La práctica totalidad del cuadro de personal de GRI Renewable Industries en Ponteareas se encuentra en ERTE desde el pasado 1 de enero. Se trata del tercero que la compañía aplica desde que en diciembre de 2023 subrogara al personal de la antigua Ganomagoga. La medida, que se prolongará hasta el próximo 27 de abril, afecta a todo el departamento de fabricación (45 personas), permaneciendo en la empresa 5 operarios de mantenimiento y 1 técnico.
Desde la representación sindical -tres delegados de personal de la CIG- denuncian la negativa de la dirección a negociar las condiciones de un ERTE que supondrá 61 días de afectación para cada persona trabajadora, “ya que lo que hacen es imponer lo que llega de GRI Towers de O Carballiño”.
Lo que está sucediendo en la empresa desde el cambio de propiedad ha sumido al cuadro de personal en un estado de frustración. “Nos sentimos engañados/as, pues se nos habló de un proyecto ilusionante; pero la situación es peor que la que teníamos en Ganomagoga, que hasta dar en quiebra garantizó trabajo año tras año durante su medio siglo de vida”.
Pero GRI, nada más firmar la adquisición de Ganomagoga, comenzó con la aplicación de un ERTE por causa de fuerza mayor, al que seguiría de manera concatenado un ERTE ETOP antes de comenzar con la actividad productiva. “Ahora, solo ocho meses después de iniciar la construcción de torres eólicas en las naves de Areas, nos vuelve a mandar para casa”, lamentan.

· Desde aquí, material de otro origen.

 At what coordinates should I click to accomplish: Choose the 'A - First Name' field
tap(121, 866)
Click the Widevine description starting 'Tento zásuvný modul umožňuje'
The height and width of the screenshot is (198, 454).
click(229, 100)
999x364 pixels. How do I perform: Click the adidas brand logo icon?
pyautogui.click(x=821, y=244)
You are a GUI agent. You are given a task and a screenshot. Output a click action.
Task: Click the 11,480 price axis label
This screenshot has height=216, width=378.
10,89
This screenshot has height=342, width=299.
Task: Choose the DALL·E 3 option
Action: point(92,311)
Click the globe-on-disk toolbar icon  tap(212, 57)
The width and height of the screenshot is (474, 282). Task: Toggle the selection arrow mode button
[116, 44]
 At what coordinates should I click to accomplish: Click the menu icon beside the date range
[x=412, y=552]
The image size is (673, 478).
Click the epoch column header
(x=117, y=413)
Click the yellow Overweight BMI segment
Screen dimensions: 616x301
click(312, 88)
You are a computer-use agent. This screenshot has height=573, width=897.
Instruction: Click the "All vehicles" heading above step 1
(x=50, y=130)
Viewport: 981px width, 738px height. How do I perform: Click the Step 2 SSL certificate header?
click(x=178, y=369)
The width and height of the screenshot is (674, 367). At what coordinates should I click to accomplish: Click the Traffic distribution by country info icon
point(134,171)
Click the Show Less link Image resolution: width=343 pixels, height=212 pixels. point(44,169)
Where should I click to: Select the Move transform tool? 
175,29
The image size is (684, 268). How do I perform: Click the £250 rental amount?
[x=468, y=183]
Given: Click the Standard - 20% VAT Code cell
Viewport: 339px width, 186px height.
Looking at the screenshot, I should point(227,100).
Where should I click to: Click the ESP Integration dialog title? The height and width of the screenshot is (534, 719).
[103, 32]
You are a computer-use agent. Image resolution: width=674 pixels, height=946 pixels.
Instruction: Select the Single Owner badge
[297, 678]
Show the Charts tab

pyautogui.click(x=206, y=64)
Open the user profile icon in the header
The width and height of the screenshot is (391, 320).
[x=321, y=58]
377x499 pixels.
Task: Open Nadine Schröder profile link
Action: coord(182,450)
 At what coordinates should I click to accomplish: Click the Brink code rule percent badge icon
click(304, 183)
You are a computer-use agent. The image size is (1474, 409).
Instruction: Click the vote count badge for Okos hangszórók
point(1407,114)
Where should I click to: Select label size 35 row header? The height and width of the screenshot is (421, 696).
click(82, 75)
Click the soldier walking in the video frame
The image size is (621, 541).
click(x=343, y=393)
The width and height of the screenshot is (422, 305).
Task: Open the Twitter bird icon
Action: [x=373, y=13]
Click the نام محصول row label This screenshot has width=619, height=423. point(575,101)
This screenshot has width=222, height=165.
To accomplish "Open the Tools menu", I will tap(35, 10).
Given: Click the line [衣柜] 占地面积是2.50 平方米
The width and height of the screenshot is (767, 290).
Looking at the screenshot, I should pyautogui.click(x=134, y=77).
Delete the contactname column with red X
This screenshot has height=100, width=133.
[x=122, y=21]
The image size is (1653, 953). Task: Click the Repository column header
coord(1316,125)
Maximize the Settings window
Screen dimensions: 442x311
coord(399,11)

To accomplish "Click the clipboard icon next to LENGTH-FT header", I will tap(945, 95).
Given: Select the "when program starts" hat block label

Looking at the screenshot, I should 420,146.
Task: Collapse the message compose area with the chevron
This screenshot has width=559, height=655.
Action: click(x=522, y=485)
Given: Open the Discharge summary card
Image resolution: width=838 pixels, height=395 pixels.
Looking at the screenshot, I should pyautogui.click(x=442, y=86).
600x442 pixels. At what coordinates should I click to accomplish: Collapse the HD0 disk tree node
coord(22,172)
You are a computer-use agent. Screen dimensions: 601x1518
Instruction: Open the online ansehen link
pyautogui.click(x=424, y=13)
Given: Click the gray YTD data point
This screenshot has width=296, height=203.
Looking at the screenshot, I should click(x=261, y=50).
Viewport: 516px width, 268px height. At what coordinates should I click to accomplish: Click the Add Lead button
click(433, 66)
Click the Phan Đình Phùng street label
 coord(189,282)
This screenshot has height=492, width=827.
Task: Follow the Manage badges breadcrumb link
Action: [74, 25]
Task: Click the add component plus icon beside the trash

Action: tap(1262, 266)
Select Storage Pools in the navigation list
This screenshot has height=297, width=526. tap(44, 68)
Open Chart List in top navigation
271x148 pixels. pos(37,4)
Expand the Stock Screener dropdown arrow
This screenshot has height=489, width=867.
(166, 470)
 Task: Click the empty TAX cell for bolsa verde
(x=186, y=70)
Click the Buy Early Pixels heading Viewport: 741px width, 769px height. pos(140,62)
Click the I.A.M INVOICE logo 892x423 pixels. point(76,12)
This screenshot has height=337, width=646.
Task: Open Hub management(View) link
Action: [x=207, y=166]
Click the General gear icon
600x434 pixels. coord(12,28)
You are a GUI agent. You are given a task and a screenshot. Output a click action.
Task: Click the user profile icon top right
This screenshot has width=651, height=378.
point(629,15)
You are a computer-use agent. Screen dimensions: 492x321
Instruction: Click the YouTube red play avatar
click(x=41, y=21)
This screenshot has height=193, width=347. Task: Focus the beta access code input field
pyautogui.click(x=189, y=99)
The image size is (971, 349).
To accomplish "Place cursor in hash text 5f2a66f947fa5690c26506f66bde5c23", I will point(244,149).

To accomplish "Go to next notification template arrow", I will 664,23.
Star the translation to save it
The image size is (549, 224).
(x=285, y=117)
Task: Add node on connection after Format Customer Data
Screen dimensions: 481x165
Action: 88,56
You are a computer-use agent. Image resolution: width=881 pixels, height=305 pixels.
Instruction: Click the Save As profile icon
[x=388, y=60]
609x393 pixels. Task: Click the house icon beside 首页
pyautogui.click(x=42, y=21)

Y eso que hasta el pasado mes de abril no se incorporó la última persona trabajadora del ERTE anterior.
“GRI, que en estos meses se caracterizó por su trato despreciativo y sus actitudes con pretensiones intimidatorias hacia la representación sindical, se aprovecha de una legislación que permite el lucro empresarial a costa de la clase trabajadora”, denuncian. Hasta el punto de que los delegados de personal no recibieron ninguna de la documentación solicitada a la que tienen derecho.